Don’t worry! We are done with elections for a while! I am not going to start writing about 2012 already! However, as annoying as the election commercials, mendacious politicians and all the assorted insults to our intelligence that are part and parcel of political campaigns are, we sometimes forget how truly remarkable a process it is in the history of our planet. Â
 It is easy to become cynical about politics. However, as the above clip from Mr. Smith Goes to Washington, a film which took head on the issues of political corruption and the cynicism which it creates, indicates, we have a history in this nation which all Americans can take great pride in. Since 1788 we have had elections regular as clockwork to determine who will lead us, and a long history of such elections prior to that back to the earliest colonial settlements. Even when we were convulsed in a great Civil War, both sides held their elections. World Wars, Great Depressions, civic unrest, nothing has stopped our elections and the peaceful transfer of power. This is something truly rare on our planet, and we as a people have managed this feat for centuries. Our country has flaws and weaknesses, but we also have virtues and remarkable strengths, and our ability to resolve our differences peacefully through the ballot box is one of our greatest strengths.
Amen!
Wish I could be as sanguine about our “democracy,” but, based on presidents, legislatures and judges governing against the will of the people, I’d have to say the system is irretrievably broken. When one set of bums gets thrown out, another set replaces them. Politics in America is all about money. The more you raise the better chance you have to win. “Campaign contributions” are a euphemism for bribery and backroom deals. Corruption is rife, mendacity rules and the people, content with their bread and circuses, are not really concerned about their loss of freedoms.
This comes after 68 years of careful observation, and is not some knee-jerk cynicism. I’m glad to be checking out soon. I don’t want to be around when America implodes from total decay and depravity.
Joe, every last thing you wrote, and I mean every last thing, could have been lifted word for word from newspaper editorials written in the 1790s. Your pessimism about the prospects for our experiment in self-rule go back to the very beginnings of the Republic, as does my optimism. Time, as it always does, will tell.
I doubt the US will disappear any time soon. It will, like many (most, all?) political systems go on and slowly decay, like some ancient ruin. Certain vestiges of self rule will remain, but those will be as unrecognizable to us as our current ones would be to our founding fathers (just look how far we’ve decayed in a short 200 years).
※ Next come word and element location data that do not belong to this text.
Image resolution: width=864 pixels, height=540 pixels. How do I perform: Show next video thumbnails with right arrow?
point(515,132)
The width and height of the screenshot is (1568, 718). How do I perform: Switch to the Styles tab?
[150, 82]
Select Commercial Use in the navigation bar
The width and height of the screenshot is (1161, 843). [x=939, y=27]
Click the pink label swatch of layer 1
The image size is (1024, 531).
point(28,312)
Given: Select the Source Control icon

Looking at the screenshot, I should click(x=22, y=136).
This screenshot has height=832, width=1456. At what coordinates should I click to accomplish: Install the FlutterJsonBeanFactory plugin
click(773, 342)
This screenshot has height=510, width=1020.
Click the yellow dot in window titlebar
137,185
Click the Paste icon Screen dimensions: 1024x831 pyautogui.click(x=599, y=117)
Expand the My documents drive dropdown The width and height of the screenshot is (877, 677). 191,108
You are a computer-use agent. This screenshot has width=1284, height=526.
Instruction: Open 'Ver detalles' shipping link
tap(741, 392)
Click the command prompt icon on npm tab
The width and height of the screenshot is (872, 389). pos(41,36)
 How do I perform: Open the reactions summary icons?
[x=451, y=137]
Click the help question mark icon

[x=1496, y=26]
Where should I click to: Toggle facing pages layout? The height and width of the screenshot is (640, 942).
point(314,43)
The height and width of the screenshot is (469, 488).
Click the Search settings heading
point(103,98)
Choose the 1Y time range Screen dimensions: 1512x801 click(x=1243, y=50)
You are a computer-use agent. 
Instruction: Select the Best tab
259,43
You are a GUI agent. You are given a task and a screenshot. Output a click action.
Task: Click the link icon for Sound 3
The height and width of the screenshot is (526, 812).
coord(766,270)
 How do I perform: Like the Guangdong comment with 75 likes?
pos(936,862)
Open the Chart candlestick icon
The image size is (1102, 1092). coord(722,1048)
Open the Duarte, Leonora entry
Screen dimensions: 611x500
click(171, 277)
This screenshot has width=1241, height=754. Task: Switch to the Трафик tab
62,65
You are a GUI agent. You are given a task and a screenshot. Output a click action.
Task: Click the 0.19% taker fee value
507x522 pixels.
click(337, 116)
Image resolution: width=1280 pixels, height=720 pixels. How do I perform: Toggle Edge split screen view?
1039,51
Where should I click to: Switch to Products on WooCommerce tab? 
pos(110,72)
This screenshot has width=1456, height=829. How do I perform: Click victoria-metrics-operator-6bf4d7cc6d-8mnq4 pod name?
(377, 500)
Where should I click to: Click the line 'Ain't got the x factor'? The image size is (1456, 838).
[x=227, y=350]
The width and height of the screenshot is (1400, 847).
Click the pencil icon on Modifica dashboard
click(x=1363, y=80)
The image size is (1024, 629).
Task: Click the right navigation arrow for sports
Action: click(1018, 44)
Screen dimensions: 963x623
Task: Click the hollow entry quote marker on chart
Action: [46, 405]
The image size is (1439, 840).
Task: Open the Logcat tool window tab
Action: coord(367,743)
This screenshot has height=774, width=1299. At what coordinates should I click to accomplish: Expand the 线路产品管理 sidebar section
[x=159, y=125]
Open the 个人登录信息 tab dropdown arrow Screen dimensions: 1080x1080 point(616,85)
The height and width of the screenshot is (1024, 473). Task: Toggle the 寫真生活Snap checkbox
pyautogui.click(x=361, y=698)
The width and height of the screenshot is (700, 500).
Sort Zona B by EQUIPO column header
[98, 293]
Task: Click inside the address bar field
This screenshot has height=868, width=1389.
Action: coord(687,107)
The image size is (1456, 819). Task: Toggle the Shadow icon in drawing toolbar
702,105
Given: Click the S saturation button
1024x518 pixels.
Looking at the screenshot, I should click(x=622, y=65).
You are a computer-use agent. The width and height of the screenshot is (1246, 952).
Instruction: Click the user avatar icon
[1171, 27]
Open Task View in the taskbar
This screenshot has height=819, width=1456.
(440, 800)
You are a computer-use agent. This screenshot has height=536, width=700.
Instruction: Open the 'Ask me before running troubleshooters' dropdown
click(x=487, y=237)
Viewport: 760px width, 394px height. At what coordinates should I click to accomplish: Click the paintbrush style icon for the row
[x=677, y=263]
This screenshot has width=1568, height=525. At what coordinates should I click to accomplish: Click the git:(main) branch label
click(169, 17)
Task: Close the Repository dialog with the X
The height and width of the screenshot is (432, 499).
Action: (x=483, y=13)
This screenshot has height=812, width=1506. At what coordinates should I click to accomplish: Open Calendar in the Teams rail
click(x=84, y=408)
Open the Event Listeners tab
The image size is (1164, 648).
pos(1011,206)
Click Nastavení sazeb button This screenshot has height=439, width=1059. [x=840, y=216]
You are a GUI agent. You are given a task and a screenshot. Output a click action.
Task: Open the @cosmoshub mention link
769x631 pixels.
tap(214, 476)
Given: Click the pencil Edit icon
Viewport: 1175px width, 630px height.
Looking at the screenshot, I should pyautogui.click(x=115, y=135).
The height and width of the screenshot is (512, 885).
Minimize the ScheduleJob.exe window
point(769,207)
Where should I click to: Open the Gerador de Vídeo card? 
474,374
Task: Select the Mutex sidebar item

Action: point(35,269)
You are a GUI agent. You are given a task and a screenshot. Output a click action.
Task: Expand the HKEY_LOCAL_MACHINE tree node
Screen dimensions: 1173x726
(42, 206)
But something will remain – whether it’s worth keeping will depend largely upon what the rest of the world (and hence, available alternatives) look like.
“It is said an Eastern monarch once charged his wise men to invent him a sentence, to be ever in view, and which should be true and appropriate in all times and situations. They presented him the words: “And this, too, shall pass away.” How much it expresses! How chastening in the hour of pride! — how consoling in the depths of affliction! “And this, too, shall pass away.” And yet let us hope it is not quite true. Let us hope, rather, that by the best cultivation of the physical world, beneath and around us; and the intellectual and moral world within us, we shall secure an individual, social, and political prosperity and happiness, whose course shall be onward and upward, and which, while the earth endures, shall not pass away.”
Abraham Lincoln, September 30, 1859
I had thouhght that phrase (This too shall pass) is in the Gospels. Not so.
Mark 9:29-36 “… Heaven and earth shall pass away, but my word shall not pass away …”
Donald, I’ve been reading too much Schopenhauer lately. I would like to try your rose-colored glasses for a day or two. Anything to cheer up this old misanthrope.
Schopenhauer would depress a laughing hyena Joe. I prefer Doctor Franklin:
“Whilst the last members were signing it [i.e., the Constitution] Doct FRANKLIN looking towards the Presidents Chair, at the back of which a rising sun happened to be painted, observed to a few members near him, that Painters had found it difficult to distinguish in their art a rising from a setting sun. I have said he, often and often in the course of the Session, and the vicissitudes of my hopes and fears as to its issue, looked at that behind the President without being able to tell whether it was rising or setting: But now at length I have the happiness to know that it is a rising and not a setting Sun.”